ASSIGNED TASK: Search the lines of the records for the word "казка", and copy every line that has it.

*** Begin section ***

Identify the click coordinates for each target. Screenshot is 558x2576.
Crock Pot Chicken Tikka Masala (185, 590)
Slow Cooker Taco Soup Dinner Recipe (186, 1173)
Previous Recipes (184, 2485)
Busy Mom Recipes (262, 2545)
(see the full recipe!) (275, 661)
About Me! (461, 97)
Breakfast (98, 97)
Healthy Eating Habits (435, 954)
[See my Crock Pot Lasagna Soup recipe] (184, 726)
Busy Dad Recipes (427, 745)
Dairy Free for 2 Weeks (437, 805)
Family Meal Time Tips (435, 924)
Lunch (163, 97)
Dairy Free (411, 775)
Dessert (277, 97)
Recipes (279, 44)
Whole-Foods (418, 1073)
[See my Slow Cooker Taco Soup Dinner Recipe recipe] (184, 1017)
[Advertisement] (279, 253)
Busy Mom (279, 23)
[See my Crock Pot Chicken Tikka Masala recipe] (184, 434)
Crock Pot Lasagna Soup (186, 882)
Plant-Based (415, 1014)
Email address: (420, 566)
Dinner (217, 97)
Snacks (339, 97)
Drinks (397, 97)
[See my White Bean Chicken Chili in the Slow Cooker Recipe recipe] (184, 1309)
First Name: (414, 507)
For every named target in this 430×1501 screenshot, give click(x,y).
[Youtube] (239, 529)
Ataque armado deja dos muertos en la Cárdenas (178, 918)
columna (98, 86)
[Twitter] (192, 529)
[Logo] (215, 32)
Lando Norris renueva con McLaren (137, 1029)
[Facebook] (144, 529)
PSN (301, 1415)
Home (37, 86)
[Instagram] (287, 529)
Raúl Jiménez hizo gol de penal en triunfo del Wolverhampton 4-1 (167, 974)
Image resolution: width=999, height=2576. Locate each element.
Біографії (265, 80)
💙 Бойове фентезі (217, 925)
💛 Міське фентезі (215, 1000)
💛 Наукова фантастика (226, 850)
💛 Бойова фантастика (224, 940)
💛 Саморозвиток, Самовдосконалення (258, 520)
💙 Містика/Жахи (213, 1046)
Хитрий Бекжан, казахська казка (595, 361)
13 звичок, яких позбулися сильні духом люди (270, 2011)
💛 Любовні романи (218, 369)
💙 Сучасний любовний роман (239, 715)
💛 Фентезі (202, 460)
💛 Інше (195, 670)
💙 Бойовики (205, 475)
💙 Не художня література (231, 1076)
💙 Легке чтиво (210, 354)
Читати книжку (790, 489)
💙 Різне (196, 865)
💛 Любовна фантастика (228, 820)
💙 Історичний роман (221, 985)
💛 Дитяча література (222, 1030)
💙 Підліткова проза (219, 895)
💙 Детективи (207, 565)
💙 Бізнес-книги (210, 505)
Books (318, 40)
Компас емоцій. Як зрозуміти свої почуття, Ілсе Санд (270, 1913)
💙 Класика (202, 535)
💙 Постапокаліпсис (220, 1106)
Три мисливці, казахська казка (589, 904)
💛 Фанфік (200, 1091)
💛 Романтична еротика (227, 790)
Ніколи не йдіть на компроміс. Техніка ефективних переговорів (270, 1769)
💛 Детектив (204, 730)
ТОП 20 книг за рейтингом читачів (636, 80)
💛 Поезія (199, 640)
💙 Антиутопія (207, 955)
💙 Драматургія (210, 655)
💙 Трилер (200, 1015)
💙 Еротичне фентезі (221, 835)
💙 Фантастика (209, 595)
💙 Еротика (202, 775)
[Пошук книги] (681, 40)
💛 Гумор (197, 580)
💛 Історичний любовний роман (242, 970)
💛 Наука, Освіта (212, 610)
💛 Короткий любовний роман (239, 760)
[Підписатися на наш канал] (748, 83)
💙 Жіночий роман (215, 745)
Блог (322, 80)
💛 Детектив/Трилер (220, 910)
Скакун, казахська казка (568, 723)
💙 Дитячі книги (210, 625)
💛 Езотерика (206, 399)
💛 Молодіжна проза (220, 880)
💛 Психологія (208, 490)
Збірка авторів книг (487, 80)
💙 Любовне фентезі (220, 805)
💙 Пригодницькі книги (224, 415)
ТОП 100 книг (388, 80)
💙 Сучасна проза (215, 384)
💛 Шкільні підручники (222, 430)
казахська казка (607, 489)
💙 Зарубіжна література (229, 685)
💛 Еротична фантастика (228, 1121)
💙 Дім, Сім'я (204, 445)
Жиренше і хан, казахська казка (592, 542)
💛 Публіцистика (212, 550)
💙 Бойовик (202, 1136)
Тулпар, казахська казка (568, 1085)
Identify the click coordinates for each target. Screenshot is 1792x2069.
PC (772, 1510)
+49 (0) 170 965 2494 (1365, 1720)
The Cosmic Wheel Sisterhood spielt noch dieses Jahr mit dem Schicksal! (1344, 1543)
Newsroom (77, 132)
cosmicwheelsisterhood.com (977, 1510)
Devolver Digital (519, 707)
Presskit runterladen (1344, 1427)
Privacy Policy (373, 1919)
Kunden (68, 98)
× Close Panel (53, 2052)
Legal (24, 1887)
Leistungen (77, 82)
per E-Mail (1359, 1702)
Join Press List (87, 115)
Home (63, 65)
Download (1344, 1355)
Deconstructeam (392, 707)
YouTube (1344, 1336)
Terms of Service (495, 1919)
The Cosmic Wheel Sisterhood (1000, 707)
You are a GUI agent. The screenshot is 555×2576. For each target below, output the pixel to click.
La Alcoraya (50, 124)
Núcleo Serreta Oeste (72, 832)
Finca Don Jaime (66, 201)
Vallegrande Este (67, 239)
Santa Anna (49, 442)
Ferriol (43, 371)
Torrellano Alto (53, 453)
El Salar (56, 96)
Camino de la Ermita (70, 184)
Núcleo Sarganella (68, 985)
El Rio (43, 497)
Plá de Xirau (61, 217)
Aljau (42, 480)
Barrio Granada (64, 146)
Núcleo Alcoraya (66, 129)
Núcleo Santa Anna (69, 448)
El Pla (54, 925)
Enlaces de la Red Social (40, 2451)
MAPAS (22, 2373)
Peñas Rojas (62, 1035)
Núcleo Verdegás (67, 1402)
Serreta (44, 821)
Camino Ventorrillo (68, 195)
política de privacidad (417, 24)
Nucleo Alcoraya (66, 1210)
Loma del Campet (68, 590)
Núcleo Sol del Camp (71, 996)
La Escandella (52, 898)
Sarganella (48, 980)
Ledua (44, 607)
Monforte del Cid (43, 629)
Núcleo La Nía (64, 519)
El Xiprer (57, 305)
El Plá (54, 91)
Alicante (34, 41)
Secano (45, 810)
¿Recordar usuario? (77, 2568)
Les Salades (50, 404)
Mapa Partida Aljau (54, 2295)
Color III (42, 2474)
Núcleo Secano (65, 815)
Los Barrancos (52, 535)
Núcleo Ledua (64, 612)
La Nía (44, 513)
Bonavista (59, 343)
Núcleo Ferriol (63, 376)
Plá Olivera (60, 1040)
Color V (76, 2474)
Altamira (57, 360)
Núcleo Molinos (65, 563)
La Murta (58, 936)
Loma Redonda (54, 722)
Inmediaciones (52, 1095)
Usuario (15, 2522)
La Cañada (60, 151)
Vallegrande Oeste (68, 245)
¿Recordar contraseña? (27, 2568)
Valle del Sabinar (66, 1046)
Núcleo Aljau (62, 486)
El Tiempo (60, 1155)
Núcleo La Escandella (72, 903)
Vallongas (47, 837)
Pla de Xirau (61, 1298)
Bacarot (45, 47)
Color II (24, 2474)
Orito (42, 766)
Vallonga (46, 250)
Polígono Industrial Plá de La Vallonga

*** End section ***

TASK ANSWER:
Хитрий Бекжан, казахська казка (595, 361)
Три мисливці, казахська казка (589, 904)
Скакун, казахська казка (568, 723)
казахська казка (607, 489)
Жиренше і хан, казахська казка (592, 542)
Тулпар, казахська казка (568, 1085)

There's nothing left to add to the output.